本申请公开了一种文本纠错的适配方法、装置、电子设备及存储介质,其中,该方法包括:根据第一文本信息及语法纠错模型进行纠错处理,得到第二文本信息;根据第一文本信息、第一文本信息所适配的当前场景信息及适配模型进行场景适配处理,得到所述第一文本信息中的文本对象是否需要在当前场景下被修改的适配处理策略;根据所述第一文本信息、所述第二文本信息及所述适配处理策略进行整合处理,得到适配所述当前场景的目标文本信息。采用本申请,可以实现针对不同应用场景的纠错适配处理,且提高了纠错处理的准确率及纠错的处理效率。

Description

文本纠错的适配方法、装置、电子设备及存储介质
本申请要求于2020年11月06日提交中国专利局、申请号为202011226164.8、发明名称为“文本纠错的适配方法、装置、电子设备及存储介质”的中国专利申请的优先权,其全部内容通过引用结合在本申请中。
技术领域
本申请涉及信息处理的技术领域,尤其涉及一种文本纠错的适配方法、装置、电子设备及存储介质。
背景技术
随着便携设备、手机终端等电子设备相比以往更智能化,芯片的解析能力更强,可以对文本信息、图文信息等进行高效的解析及信息处理。

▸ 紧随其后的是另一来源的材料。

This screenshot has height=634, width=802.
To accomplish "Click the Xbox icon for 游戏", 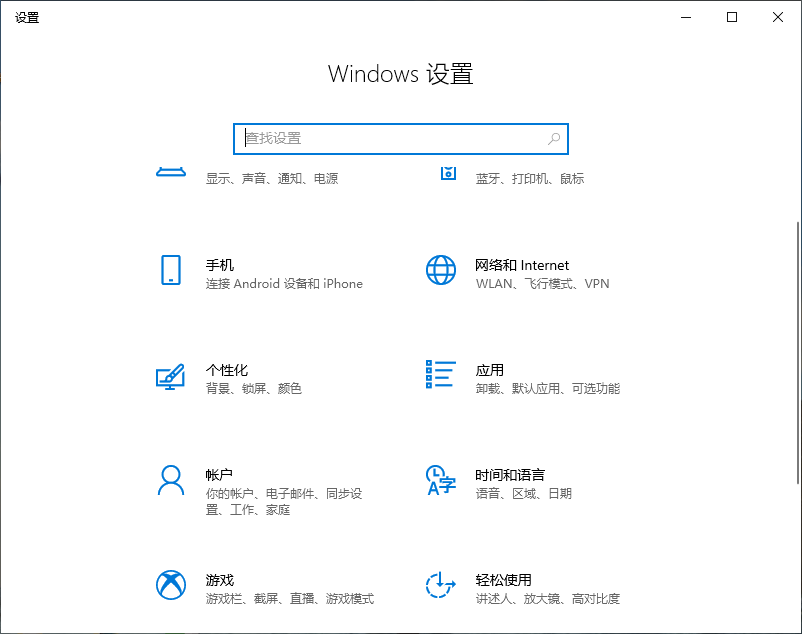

以文本信息为例,可以通过神经网络模型对文本中的拼写及语义等问题进行纠错处理,无需人工检查,既提高了纠错处理的准确率,又提高了纠错的处理效率。然而,该纠错处理不能解决针对不同应用场景情况下的兼容性及适配性,导致报错。也就是说,对于不同应用场景情况下的纠错需求,无法针对不同应用场景进行纠错适配处理,相关技术中,对如何实现纠错适配处理,未存在有效的解决方案。
发明内容
本申请提供了一种文本纠错的适配方法、装置、电子设备及存储介质。
根据本申请的一方面,提供了一种文本纠错的适配方法,包括:
根据第一文本信息及语法纠错模型进行纠错处理,得到第二文本信息;
根据第一文本信息、第一文本信息所适配的当前场景信息及适配模型进行场景适配处理,得到第一文本信息中的文本对象是否需要在当前场景下被修改的适配处理策略;
根据第一文本信息、第二文本信息及适配处理策略进行整合处理,得到适配当前场景的目标文本信息。
根据本申请的另一方面,提供了一种文本纠错的适配装置,包括:
纠错模块,用于根据第一文本信息及语法纠错模型进行纠错处理,得到第二文本信息;
适配模块,用于根据第一文本信息、第一文本信息所适配的当前场景信息及适配模型进行场景适配处理,得到第一文本信息中的文本对象是否需要在当前场景下被修改的适配处理策略;
整合模块,用于根据第一文本信息、第二文本信息及适配处理策略进行整合处理,得到适配当前场景的目标文本信息。
根据本申请的另一方面,提供了一种电子设备,包括:
至少一个处理器;以及
与该至少一个处理器通信连接的存储器;其中,
该存储器存储有可被该至少一个处理器执行的指令,该指令被该至少一个处理器执行,以使该至少一个处理器能够执行本申请任意一实施例所提供的方法。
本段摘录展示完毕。